Virtual reality becomes therapy for seniors
Allied Services uses Rendever virtual reality technology to provide a new form of "reminiscing therapy" to patients with dementia
Mary Pick is looking at her home in Plymouth without leaving her nursing home.
“That is gorgeous to see that," she said. Oh my God I’m so surprised. Oh my goodness. Wait until I tell Linda.”
Using virtual reality, she can go anywhere and bring her friends along.
“Those must be two different trucks because I don’t remember that one over there, unless that’s my son’s truck," Pick said. "And my swing is still there so this is before my house was up for sale.”
Allied Services Meade Street Skilled Nursing in Wilkes-Barre instituted Rendever virtual reality technology in the spring.
“It’s basically like utilizing something similar to Google Maps, that we can just go there and walk up and down the street," said Caitlin Bailey, who is the assistant administrator of skilled nursing at Allied. "Or, if they want to do something that they’ve never done before, if their dream was to go to the Eiffel Tower we can just put it in and say, ‘Let’s go to the Eiffel Tower!’ and they experience it, they put the headset on and they can look up at the tower, they can look down, and they can take in all the sounds going on around them.”
“Lucky us. Hey, do you realize how lucky we are girls?”
Rendever is made specifically for people with dementia, and the experience is called reminiscing therapy. Caitlin Bailey, the Assistant Administrator of Skilled Nursing at Allied, says this helps patients communicate better.

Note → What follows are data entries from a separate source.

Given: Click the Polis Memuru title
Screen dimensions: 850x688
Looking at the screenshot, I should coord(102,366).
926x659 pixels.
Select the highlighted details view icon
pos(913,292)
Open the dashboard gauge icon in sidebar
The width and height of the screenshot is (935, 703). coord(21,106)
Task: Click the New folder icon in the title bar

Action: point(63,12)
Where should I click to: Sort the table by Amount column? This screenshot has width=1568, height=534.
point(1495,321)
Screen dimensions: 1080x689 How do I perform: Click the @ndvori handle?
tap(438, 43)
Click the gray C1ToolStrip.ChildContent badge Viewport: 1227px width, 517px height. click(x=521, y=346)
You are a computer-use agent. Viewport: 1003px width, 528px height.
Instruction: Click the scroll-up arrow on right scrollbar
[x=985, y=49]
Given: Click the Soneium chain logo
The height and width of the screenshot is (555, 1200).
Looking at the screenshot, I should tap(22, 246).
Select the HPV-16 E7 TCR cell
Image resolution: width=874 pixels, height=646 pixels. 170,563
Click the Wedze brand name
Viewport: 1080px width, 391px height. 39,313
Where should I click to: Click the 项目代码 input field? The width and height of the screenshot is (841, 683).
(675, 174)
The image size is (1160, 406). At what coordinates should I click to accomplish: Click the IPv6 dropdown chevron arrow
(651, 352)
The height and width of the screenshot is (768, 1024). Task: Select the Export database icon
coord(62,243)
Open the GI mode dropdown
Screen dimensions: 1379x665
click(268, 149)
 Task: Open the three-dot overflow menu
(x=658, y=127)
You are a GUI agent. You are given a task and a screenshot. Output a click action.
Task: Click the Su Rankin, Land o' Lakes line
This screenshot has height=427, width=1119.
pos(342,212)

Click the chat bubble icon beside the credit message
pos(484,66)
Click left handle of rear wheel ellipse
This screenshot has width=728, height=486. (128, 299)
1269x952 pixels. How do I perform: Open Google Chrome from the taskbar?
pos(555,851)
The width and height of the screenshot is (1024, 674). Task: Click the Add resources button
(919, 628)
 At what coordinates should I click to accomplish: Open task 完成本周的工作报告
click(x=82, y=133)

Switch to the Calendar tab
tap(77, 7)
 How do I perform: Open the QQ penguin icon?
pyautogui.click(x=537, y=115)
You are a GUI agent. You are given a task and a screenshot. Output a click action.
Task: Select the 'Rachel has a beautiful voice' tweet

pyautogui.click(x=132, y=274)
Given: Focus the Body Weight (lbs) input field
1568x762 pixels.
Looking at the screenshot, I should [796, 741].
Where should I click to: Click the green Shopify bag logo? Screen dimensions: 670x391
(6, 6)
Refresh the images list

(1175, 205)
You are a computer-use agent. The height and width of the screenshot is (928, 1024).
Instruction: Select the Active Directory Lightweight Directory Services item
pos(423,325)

“It kind of stimulates a different part of their brain that they’re familiar with, and they’re able to say, ‘Hey I know that place, I love that place,’" Bailey said. "If they went to a lake when they were younger, we can take them to a lake and that’s something that’s familiar to them.”
The staff uses a tablet to transport the patients. It includes environments to choose from that can create a calm or exciting experience.
“The whole thing, it just took you away, you know. It was fun," said Patricia Hoovler, 72.
After Paris, these ladies were on a farm.
“I can’t believe it," Pick said. And all those animals that were running towards me, oh God I really thought they were going to run me over.”
And that proved to be one of the more exciting excursions.
“Oh my goodness. They just kept running up that hill," said Dorothy Krugel, 80.
She was startled by the animals, but she really enjoyed the grocery store.
“Oh look at this now! I don’t have my list but I know I need some sweet potatoes.”
Virtual reality is another effort to diminish social isolation, but it also provides a shared experience.
“I feel like I’ve been there. And I love to travel, so that was fun," said Hoovler.
“I’ve never traveled that far. The farthest I’ve been is up to New York state and Canada," Pick said.
Dorothy’s favorite place to see was her house in Georgetown.
“I just wanted to take the car and go for a drive. We haven’t been with the cars and stuff in a while. So it was nice seeing it all.”